Some of the incentive for change is lost, he says, when people just receive food on the street.
Yet Bales also said that given the increase of homelessness in Los Angeles County, he would not suggest banning outdoor eating, which he admits his organization participates in when it cooks more than 100 turkeys during the holiday season. Instead, Bales wants to push for more effective cooperation between the existing and visiting groups.
"There are so many people on the street that I would not want to inhibit any feeding of people who are desperate who may not be anywhere near where services are available," said Bales, admitting that he used to go out weekly to feed the homeless.
"I'd hate for folks who are [feeding outside] in a smart way, connecting people to services, I'd hate for them to have a restriction on being able to feed," he added.

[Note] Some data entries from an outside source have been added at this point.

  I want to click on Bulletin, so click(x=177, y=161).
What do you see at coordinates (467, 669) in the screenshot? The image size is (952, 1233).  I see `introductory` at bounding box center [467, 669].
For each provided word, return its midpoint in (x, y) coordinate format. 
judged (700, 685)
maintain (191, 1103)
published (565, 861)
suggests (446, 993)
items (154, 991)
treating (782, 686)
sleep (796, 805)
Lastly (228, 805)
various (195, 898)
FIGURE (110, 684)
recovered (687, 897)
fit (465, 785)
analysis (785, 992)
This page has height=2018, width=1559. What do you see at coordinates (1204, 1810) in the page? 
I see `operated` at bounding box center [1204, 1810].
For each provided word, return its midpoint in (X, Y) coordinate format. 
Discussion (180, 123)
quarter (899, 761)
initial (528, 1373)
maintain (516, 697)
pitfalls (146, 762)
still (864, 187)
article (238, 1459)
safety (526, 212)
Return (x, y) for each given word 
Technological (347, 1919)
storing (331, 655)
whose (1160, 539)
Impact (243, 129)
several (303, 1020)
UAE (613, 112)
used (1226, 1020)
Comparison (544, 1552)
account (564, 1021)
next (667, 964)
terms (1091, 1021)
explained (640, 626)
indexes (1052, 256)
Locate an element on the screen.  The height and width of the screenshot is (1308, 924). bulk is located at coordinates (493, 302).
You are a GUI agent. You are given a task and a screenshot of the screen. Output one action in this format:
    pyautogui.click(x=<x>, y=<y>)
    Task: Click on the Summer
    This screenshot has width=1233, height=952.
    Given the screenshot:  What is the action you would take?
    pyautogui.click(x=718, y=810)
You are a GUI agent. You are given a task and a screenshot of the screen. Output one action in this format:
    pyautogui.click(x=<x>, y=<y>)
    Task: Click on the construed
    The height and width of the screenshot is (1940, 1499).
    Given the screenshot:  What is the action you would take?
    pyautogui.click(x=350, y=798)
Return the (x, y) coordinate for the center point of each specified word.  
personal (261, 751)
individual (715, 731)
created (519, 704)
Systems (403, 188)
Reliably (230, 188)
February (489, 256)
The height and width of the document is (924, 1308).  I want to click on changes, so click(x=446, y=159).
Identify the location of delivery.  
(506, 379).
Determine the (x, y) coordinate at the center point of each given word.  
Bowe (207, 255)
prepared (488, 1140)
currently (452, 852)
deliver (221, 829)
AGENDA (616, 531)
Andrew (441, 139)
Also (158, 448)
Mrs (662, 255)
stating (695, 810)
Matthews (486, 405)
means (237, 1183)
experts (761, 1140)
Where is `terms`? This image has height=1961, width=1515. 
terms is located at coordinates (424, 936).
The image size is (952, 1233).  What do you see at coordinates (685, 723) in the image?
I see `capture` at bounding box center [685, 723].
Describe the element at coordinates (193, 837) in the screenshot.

Joseph suggested that individuals seeking to help Skid Row's homeless population pass out hygiene kits or bottled water. At a larger level, he said, if other cities in Los Angeles County built shelters, it would help decrease the density of homelessness in the neighborhood and could help mitigate issues like crime and violence.
The officer, a "born-again Christian," said that he wanted to be clear that he is not trying to discourage individuals from coming out to Skid Row, but wants them to be aware of the nuances and challenges of solving homelessness and transforming lives, and that it's more than "throwing food and clothes at the homeless."
"[Outdoor feeding] at Skid Row just seems to be the easy thing to do. Let's look throughout history, because any noble thing was hard," Joseph told CP.
"People want to come down and do good, but they drive off and what they don't realize is that they are a part, both indirectly and directly, of worsening the quality of life and furthering the crime when they leave. A sandwich has never changed anyone's life in Skid Row," said Joseph.